CeKa (Cemsi Kaya) gibilerin ısmarlama yazılarla Dersim tarihini çarpıtmak isteyen hayali iddialarına, illizyonlarına cevap olan bu yazı serisi dört bölümden oluşuyor.
1.BÖLÜM: İddialar Dersim’in tarihi belleğine uyuyor mu?
- BÖLÜM: İddialar Dersim halkının itikat ve kültürüne uyuyor mu?
- BÖLÜM: İddialar bölgenin lisan bilimlerine uyuyor mu?
- BÖLÜM: CeKa’nın iddiaları tarihi gerçeklere ve sosyal bilimlere uyuyor mu?
GİRİŞ
Osmanlı ve torunlarının uydurma kaynaklarını çok zaman güvenilir bulmayan CeKa gibi düşünenler söz Dersim üzerine olunca aynı kaynakların hepsini güvenilir kabul ediyor. Bu kaynaklara ait bazı alıntılarla Dersimlilerin Kürt olduğunu ileri sürüyor. Bununla yetinmiyorlar “Dersim Tarihi” ismiyle yayınlanmış olan çok güvendikleri Baytar Nuri’nin kitabının ismini Baytar Nuri öldükten sonra değiştirip “Kürdistan tarihinde Dersim” olarak baskı yapıyorlar. Ölen insana ait olan bir kitabın ismini değiştirmek etik kurallara uyar mı? Bu tavır açık bir tahrifat değil mi?
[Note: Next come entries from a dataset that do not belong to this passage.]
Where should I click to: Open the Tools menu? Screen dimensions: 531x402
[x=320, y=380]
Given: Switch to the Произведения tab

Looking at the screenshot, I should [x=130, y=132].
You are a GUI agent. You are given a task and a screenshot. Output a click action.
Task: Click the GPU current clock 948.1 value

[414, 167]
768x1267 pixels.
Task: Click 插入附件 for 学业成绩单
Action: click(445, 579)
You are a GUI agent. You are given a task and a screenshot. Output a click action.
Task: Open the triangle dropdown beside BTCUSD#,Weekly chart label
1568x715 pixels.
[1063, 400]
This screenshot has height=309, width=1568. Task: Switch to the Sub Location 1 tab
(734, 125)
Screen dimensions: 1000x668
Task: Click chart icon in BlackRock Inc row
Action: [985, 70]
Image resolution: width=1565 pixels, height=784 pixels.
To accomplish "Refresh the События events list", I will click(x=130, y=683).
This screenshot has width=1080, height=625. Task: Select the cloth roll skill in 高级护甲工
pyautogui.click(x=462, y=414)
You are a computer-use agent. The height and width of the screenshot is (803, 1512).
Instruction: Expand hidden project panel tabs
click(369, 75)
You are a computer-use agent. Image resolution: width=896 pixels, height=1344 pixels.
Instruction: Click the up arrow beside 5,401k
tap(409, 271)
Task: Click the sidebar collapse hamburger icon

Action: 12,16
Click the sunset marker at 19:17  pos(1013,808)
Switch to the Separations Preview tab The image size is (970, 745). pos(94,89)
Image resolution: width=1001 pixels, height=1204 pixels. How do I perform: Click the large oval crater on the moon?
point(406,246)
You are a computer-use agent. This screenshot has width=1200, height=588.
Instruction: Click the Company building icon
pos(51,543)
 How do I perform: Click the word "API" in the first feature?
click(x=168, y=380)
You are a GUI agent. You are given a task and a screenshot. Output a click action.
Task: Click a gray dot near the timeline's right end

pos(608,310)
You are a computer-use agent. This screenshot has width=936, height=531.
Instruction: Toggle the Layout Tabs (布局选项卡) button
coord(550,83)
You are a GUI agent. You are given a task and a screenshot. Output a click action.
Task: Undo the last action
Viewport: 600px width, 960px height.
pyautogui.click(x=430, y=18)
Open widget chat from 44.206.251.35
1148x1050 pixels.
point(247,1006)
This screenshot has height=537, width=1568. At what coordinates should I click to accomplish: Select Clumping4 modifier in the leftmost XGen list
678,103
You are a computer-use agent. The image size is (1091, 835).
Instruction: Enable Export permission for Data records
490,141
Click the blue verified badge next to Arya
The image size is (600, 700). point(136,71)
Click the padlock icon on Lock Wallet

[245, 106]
Dersim üzerine yapılan tüm tahrifatları bu yazıda tek tek açıklayacağız. Ama bilinmelidir ki sosyal bilimlere göre; Dersim coğrafyasında yoğun bulunan bir halkın toplumsal yapısının değiştirilmesi, dönüştürülmesi, asimile edilmesi kolay değildir. Çünkü aynı itikata sahip olan ve aynı dili konuşan halkın bir bölgede ezici çoğunlukta ve yoğunlukta olması asimilasyona karşı korunmasının ve savunmasının en iyi silahıdır. Dünya’ya ferman okuyan Osmanlı ordusu bile 500 yıl gibi uzun süreçte Anadolu’ya yayılmış olan Kızılbaşlığı asimile edip camilere sokamadı. Dersimliler de beş asır hem itikatını, hem de Zazacanın Dersim şivesi olan anadilini korudu ve bundan sonra da koruyacaklar. CeKa gibi düşünenler bilmelidir ki; çok etnisite ve çok kültürden oluşan Kızılbaş-hümanist Dersim coğrafyasında ırkçılığın hiçbir çeşidi kök salıp yeşeremez.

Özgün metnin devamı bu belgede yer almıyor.